L'an dernier, pour être "in", il fallait absolument porter des rayures noires et blanches. Horizontales. Je serai ravie d'apprendre, cher collègue, si tu as aussi relevé ce phénomène parmi tes demoiselles ou si c'était spécifique de chez moi. Donc, de grosses rayures, façon combinaison de tôlard, horizontales (pourtant c'est dans le sens vertical que ça amincit, dixit Obélix), alternées façon zèbre transgénique. Le must, pour être dans le coup, c'était de voir collé sur ce pull une couronne, allant de la petite chose discrète dans un coin, à l'énorme truc en strass. Le plus souvent c'était façon clou doré, plus classe. La chose amusante dans tout ça c'est qu'il n'était pas rare de voir dans une même classe des taches noires et blanches un peu partout (je parle de couleur, pas de personne, hein!). J'en ai déjà compté pas moins d'une dizaine, sur les 15 filles de la classe, à porter à des clopinettes près le même pull. Ouah. Toute une classe de tôlards, les soeurs Rapetou en cours de français! Les plus ringardes ou celles qui n'avaient rien pigé portaient, par contre, un pull rayé gris et blanc (ou alors c'est maman qui s'est plantée en faisant la machine?), ou comble du comble de la nazitude, des rayures noires et blanches certes, mais verticales... bouh!

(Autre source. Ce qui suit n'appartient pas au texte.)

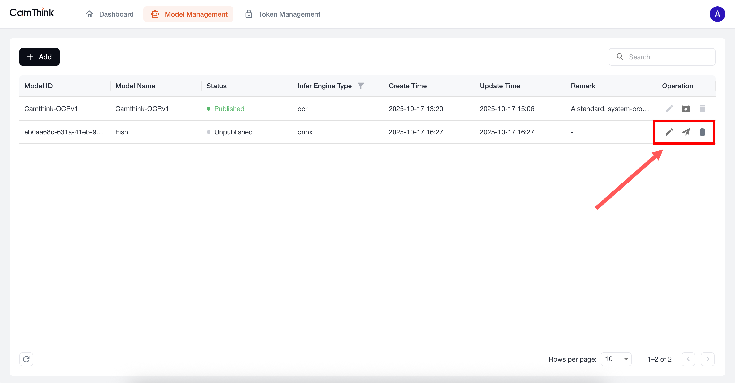This screenshot has width=735, height=383.
Task: Click the Add model button
Action: point(39,57)
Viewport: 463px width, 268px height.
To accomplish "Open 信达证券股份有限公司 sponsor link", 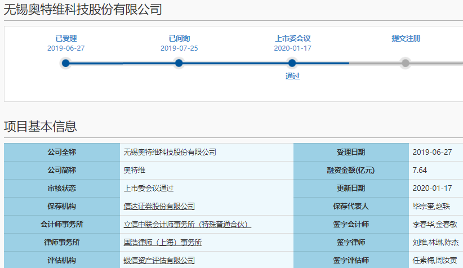I will (x=159, y=207).
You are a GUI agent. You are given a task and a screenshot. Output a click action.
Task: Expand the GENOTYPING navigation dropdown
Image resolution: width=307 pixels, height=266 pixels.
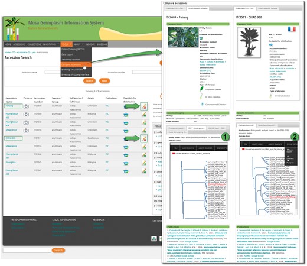coord(51,44)
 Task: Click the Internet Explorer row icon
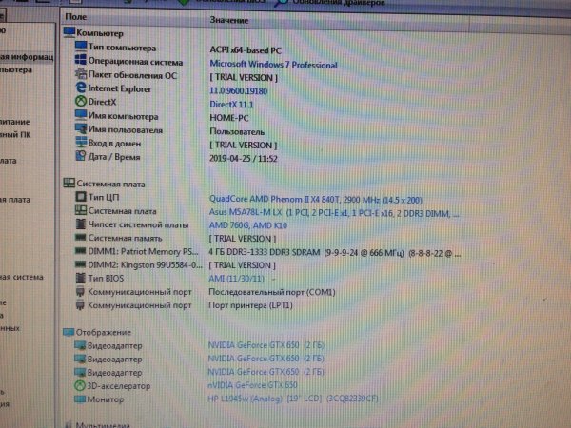81,88
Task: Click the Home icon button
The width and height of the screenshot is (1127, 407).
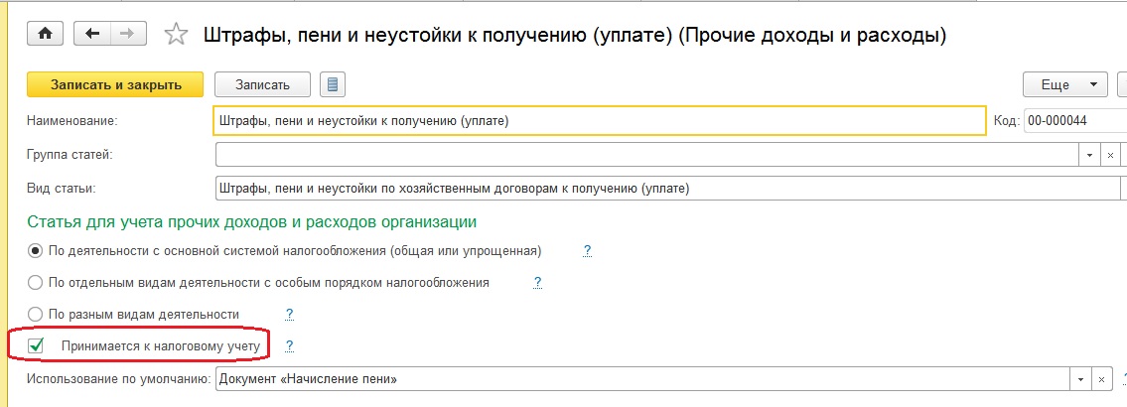Action: pos(43,34)
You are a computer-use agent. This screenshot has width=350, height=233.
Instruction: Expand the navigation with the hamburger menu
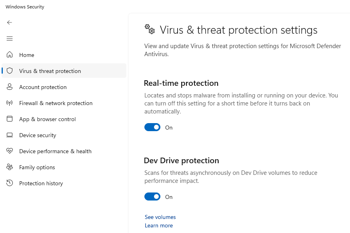point(10,38)
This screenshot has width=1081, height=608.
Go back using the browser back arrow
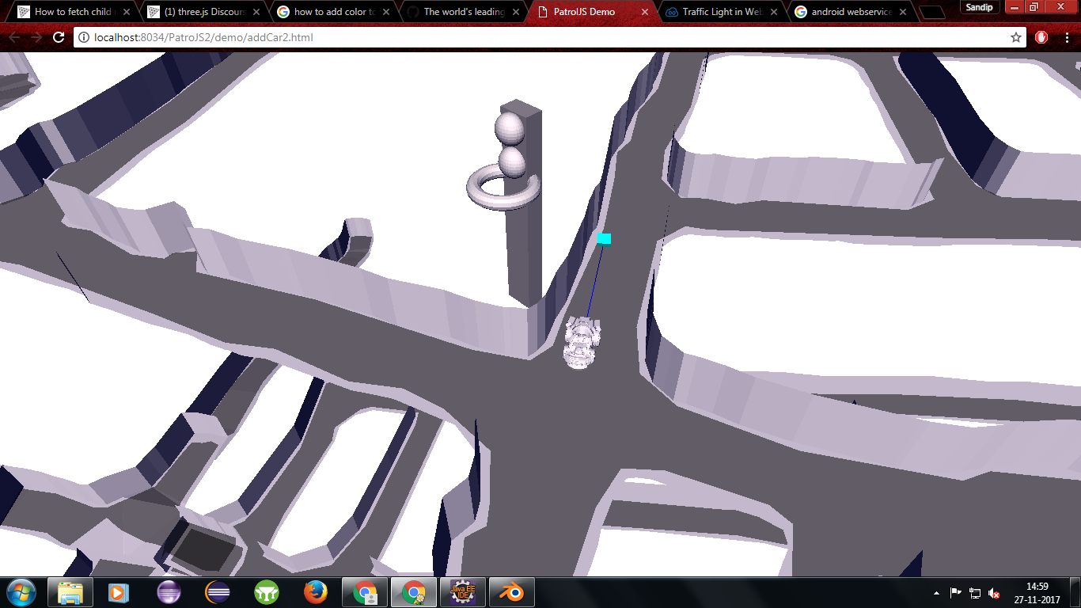(14, 37)
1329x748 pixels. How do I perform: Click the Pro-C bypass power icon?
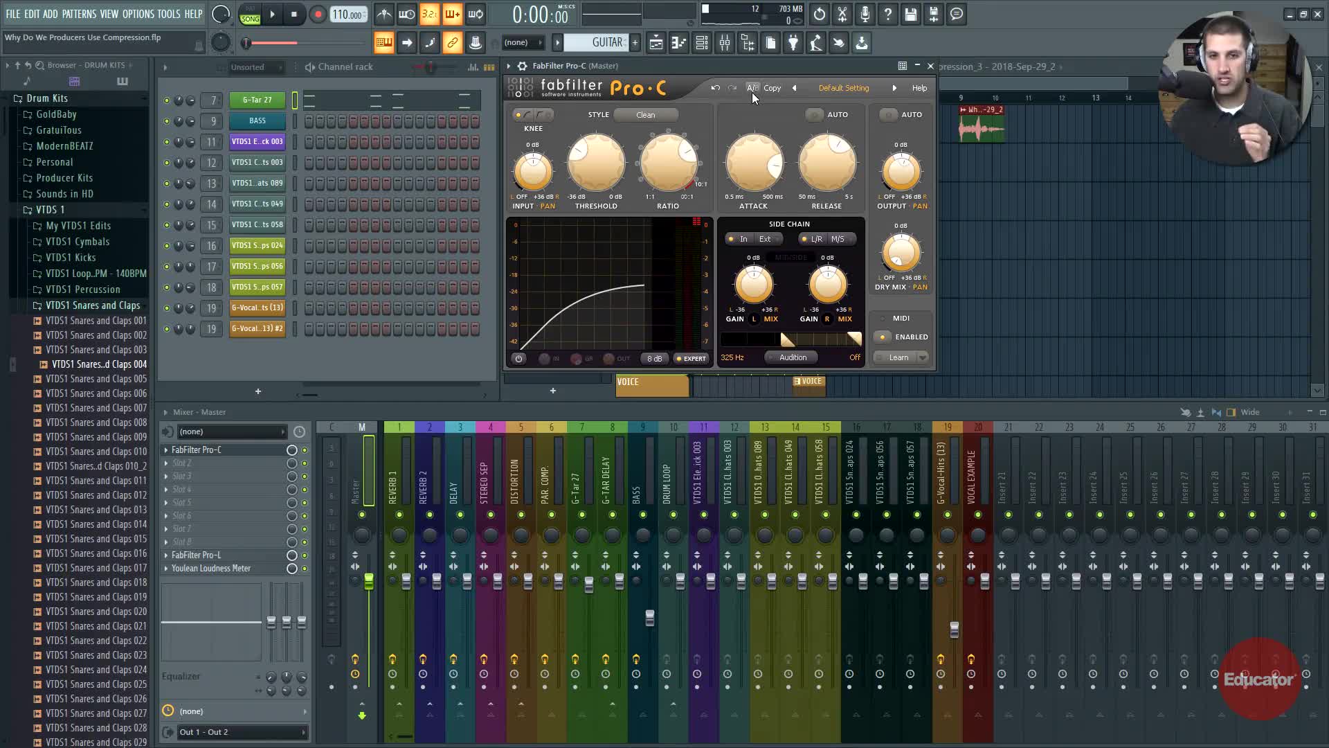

Après, il y avait celle qui voulait se démarquer et qui a opté pour les pois noirs et blanc: bas noirs à pois blancs, jupe blanche à pois noirs, pull noir à pois blancs, boucles d'oreilles itou... must du must, des ongles noirs avec des pois blancs faits au tipp-ex. J'ai pas vu sa culotte. Un peu too much? Noooon, simple contestataire qui veut se démarquer de ses compagnes par un look plus original!
Cette année la mode est moins voyante quand ils sont assis mais tout aussi sympa: les cuissardes. De préférence en simili cuir, montantes ralatouf, avec d'immenses lacets qui rendent tout cours de sport inutile puisque ces demoiselles mettent une heure à les enlever, une heure à les remettre. Plus besoin d'avoir ses règles quatre fois dans le mois pour être dispensées, youpi! Talons à hauteur variable. Le souci c'est que n'est pas Francis Lalanne qui veut, hein. Les grosses cuisses font furieusement penser à du jambon de Bayonne, les maigrelettes à des sauterelles anémiques. Sans parler des dégâts des talons aiguilles qui produisent leur lot quotidien d'infirmes vraies ou supposé'es. D'où aussi quelques soucis pour s'asseoir quand les objets en question sont trop serrés. Aïe.
Par contre, pour en revenir aux garçons, à qui sont sans doute destinées toutes ces initiatives vestimentaires, ce qui les préoccupe, c'est leur sac à main. Je ne sais pas comment ça s'appelle. Vous voyez, cette petite sacoche imitation Yves Saint Laurent ou Louis Vuitton (3 euros au marché), qu'ils ont tous autour du cou? Voilà qui est viril! Voilà qui est élégant, et camoufle discrètement le téléphone portable (interdit au collège...). D'ailleurs le garçon de sixième, cru 2007/2008, se préoccupe beaucoup d'être dans le coup, bien plus encore que son homologue de troisième... quelle n'a pas été ma surprise, dans la lettre écrite aux correspondants malgaches, de voir tous les garçons demander "tu mets plutôt Lacoste, Dolce et Gabbana ou Cerrutti?"... euh... ils étaient fort étonnés que je leur déconseille cette question concernant les petits malgaches!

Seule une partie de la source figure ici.